**PROBLEM DETAILS**: Reproduce verbatim the lines of the data starting at the line containing "At what (x,y)" and ending at the line containing "Looking at the", both included. Omit the pictures.

**PROVIDED RECORDS**:
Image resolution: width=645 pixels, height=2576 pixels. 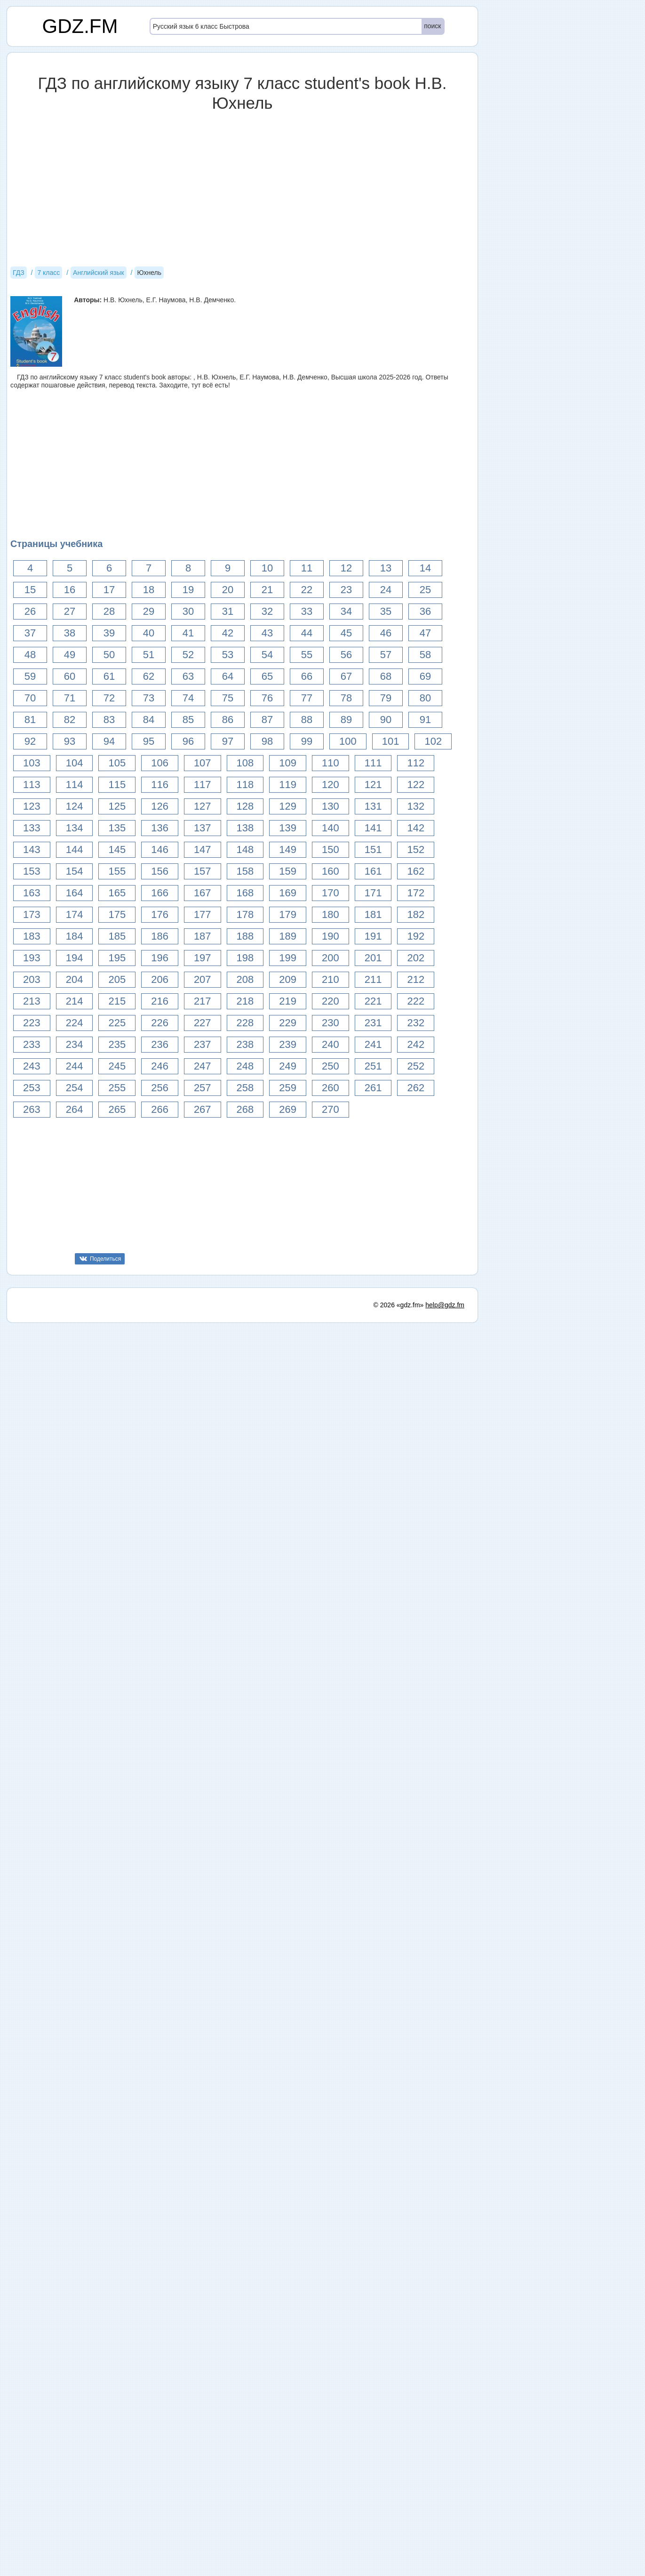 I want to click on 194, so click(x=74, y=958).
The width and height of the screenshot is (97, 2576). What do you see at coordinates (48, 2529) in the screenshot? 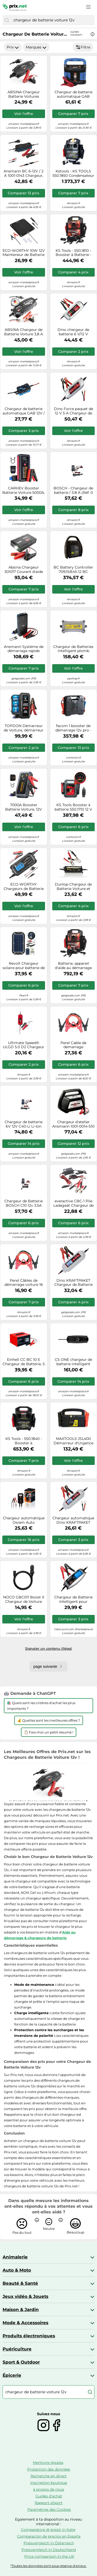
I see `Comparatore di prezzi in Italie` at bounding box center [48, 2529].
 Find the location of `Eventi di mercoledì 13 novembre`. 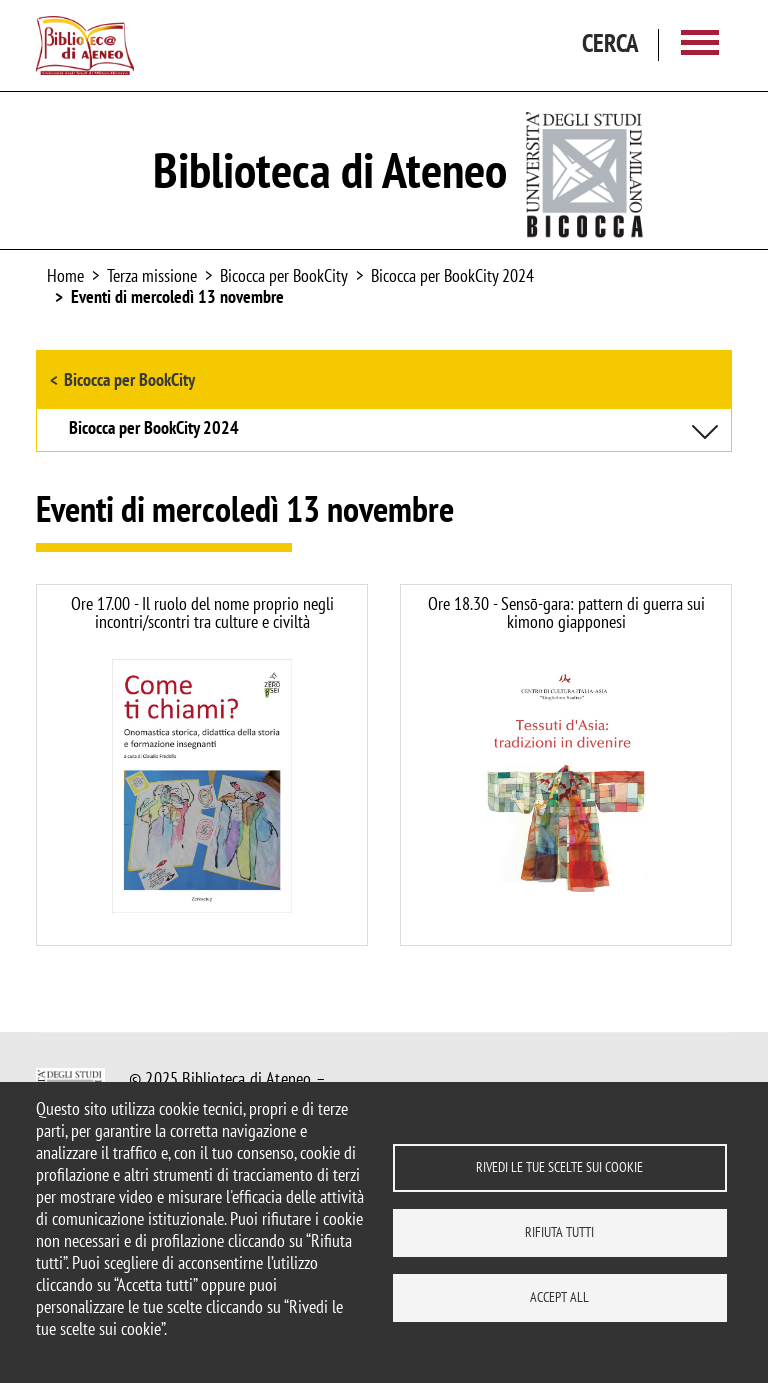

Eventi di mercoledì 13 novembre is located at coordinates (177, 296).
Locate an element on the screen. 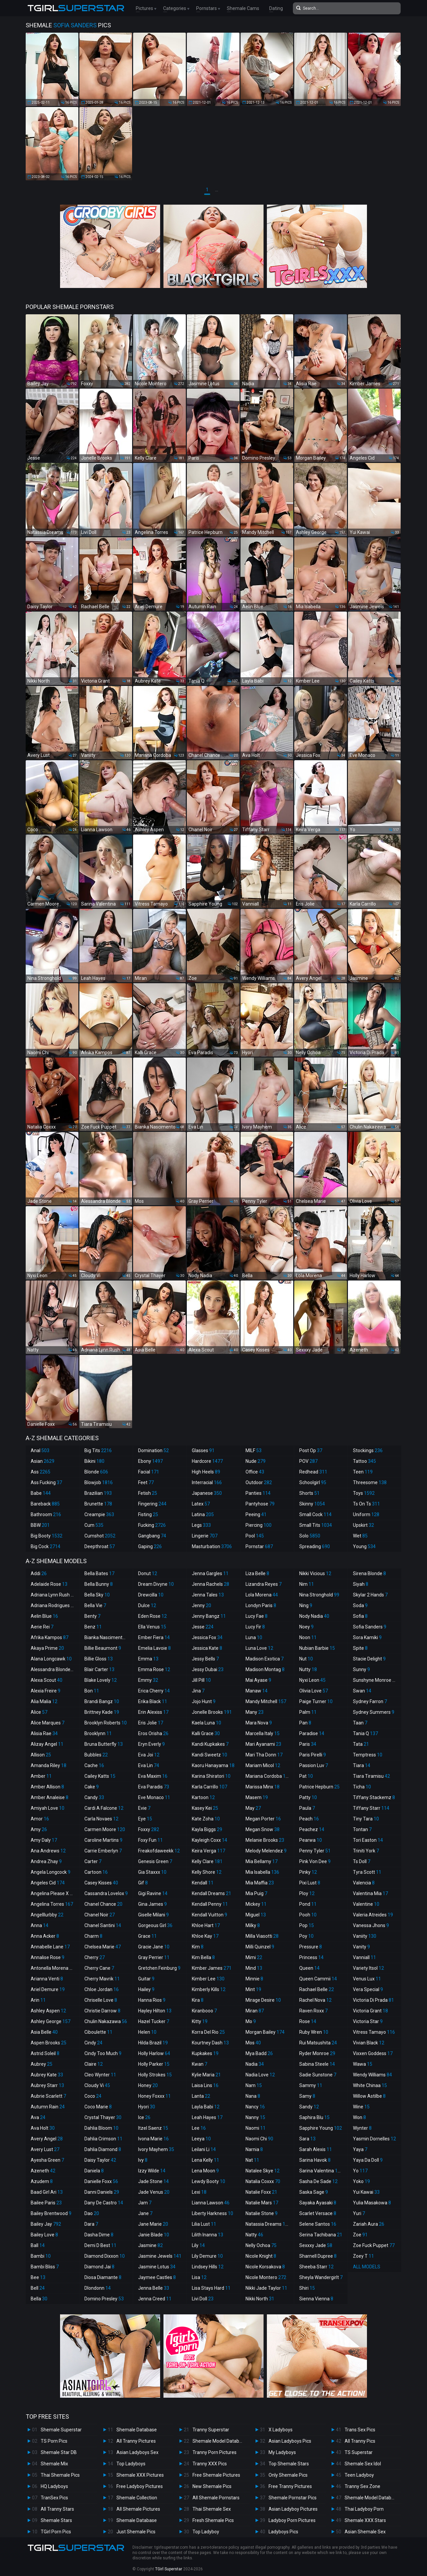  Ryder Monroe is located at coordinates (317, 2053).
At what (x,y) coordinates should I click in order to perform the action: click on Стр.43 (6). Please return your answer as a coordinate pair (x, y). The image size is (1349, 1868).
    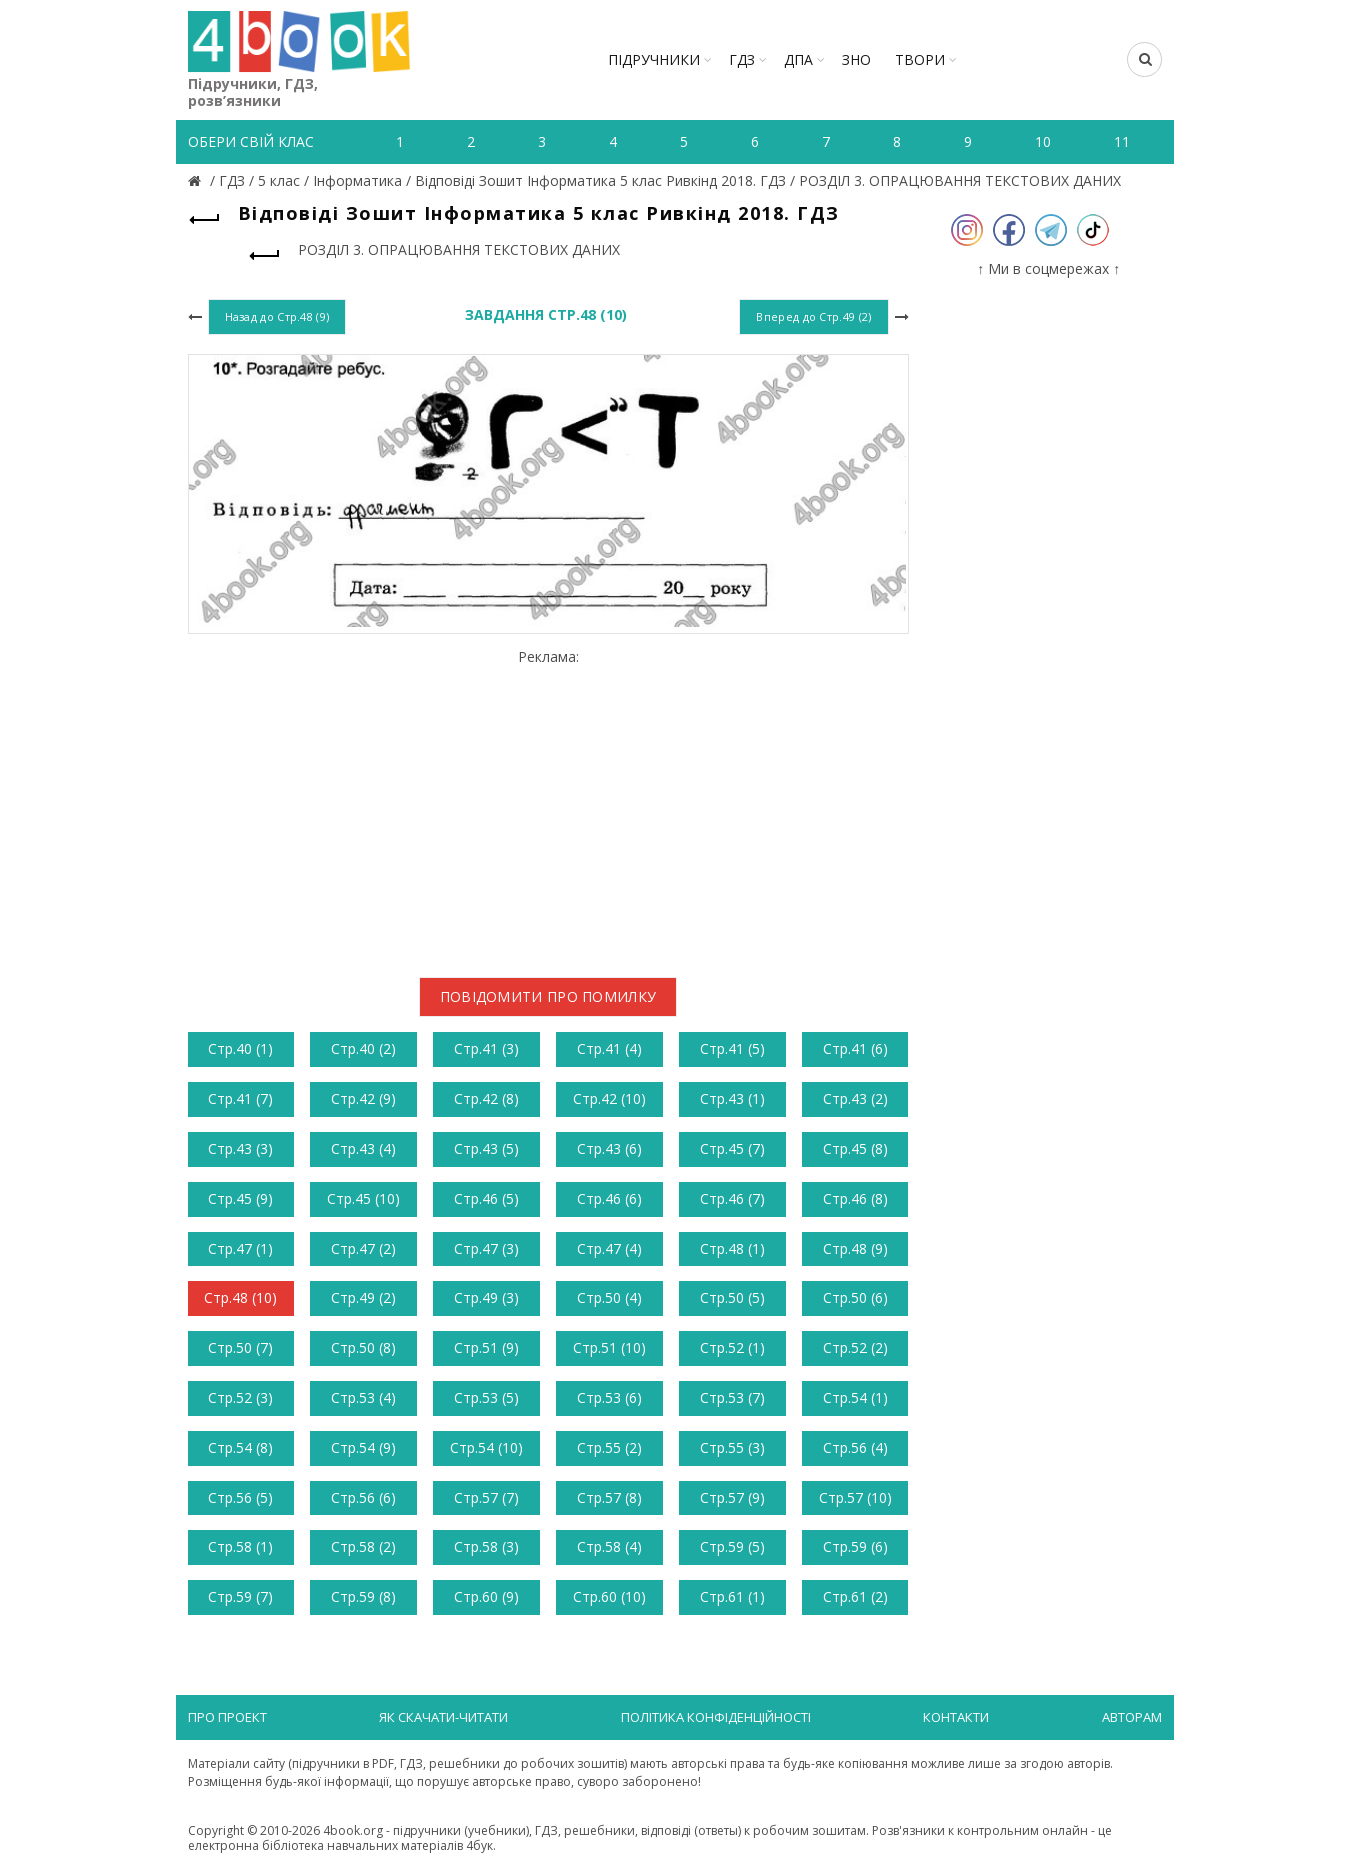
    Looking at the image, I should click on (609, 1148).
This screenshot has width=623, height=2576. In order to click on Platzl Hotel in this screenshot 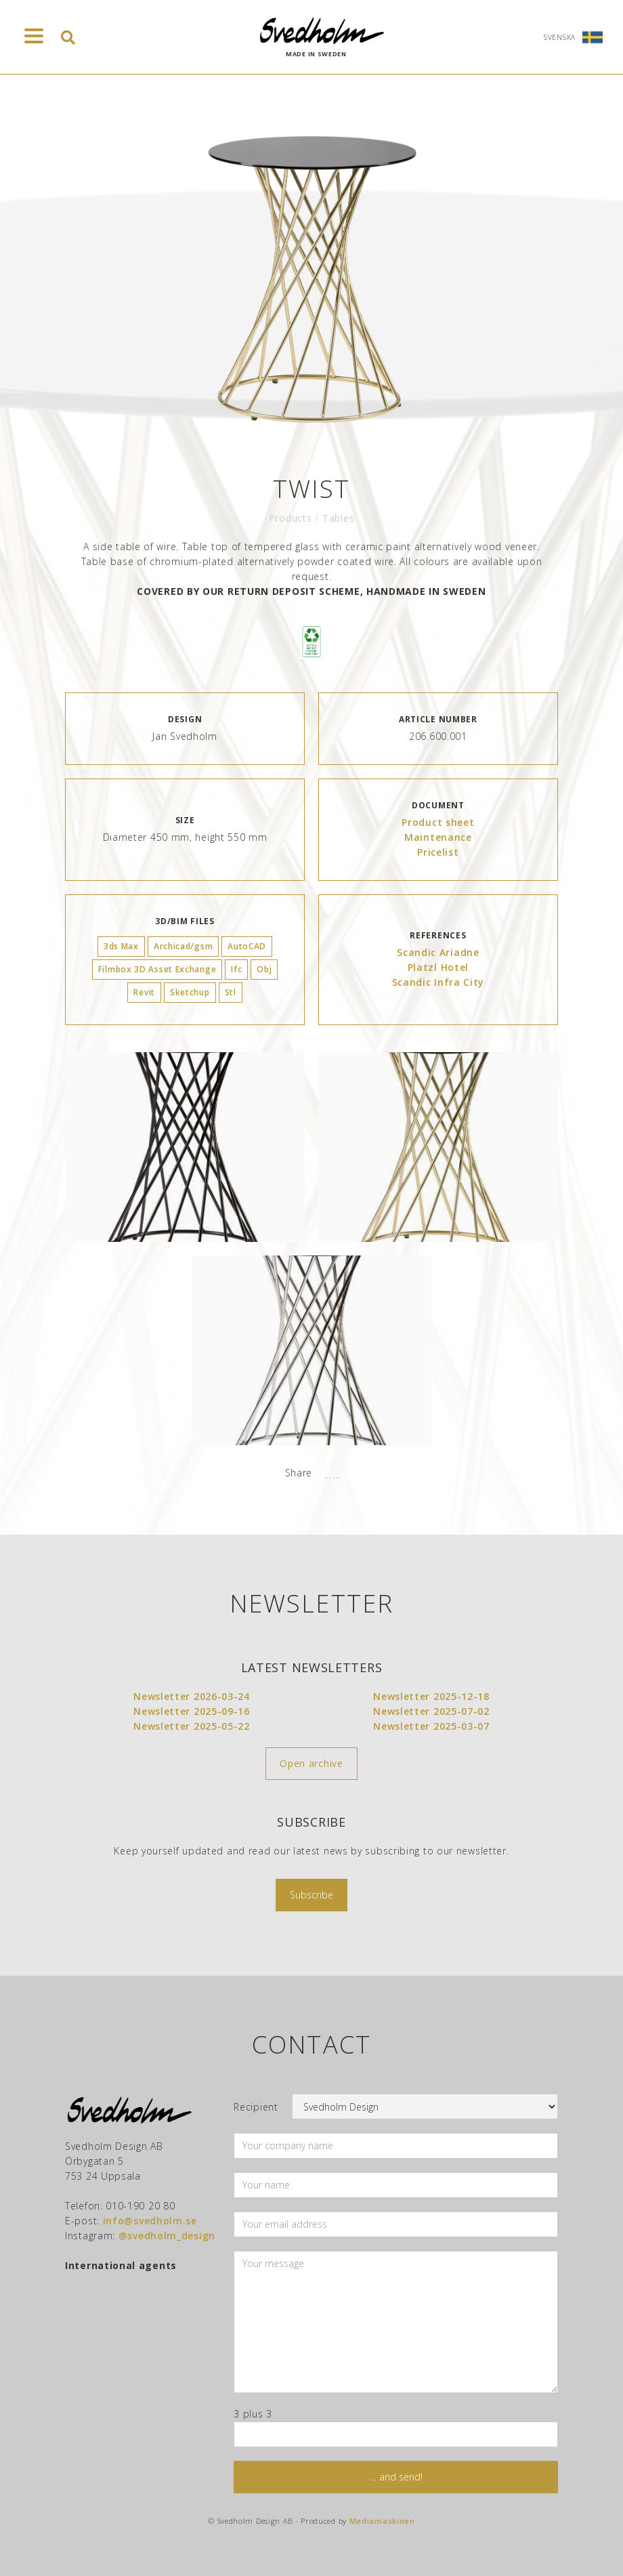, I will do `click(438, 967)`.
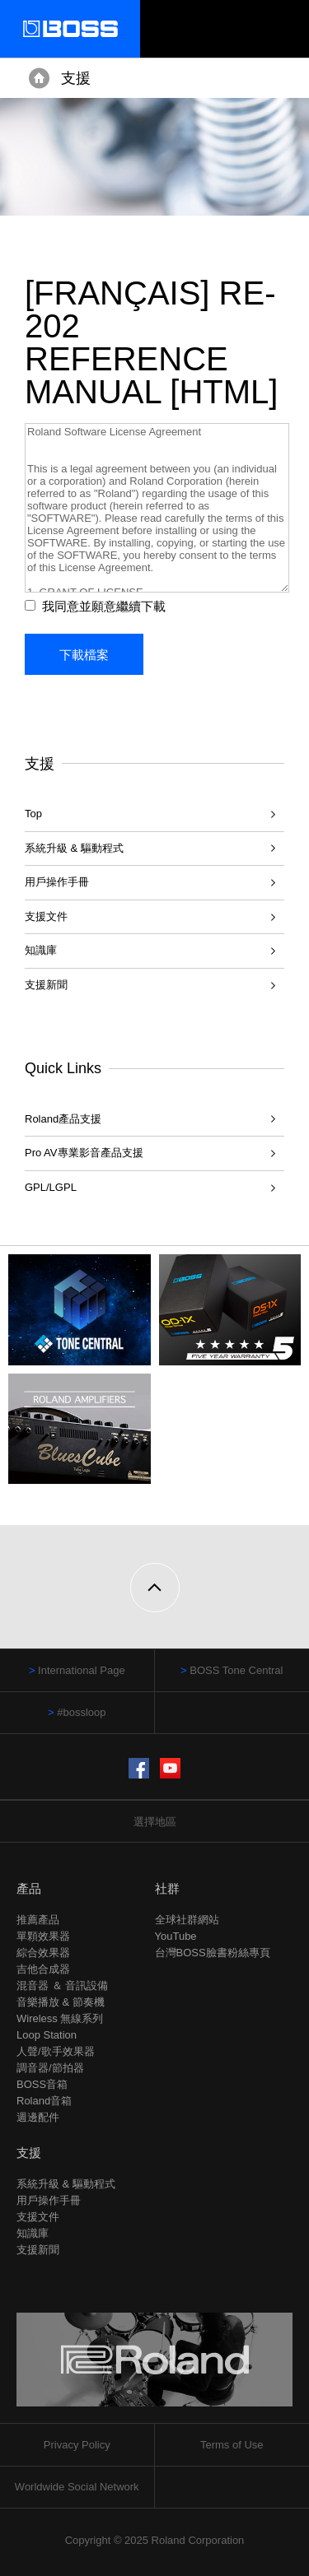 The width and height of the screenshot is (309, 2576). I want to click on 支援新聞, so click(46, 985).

**EXERCISE SOLUTION**:
At what (x,y) coordinates should I click in order to perform the action: click on Стр.43 (6). Please return your answer as a coordinate pair (x, y). The image size is (1349, 1868).
    Looking at the image, I should click on (609, 1148).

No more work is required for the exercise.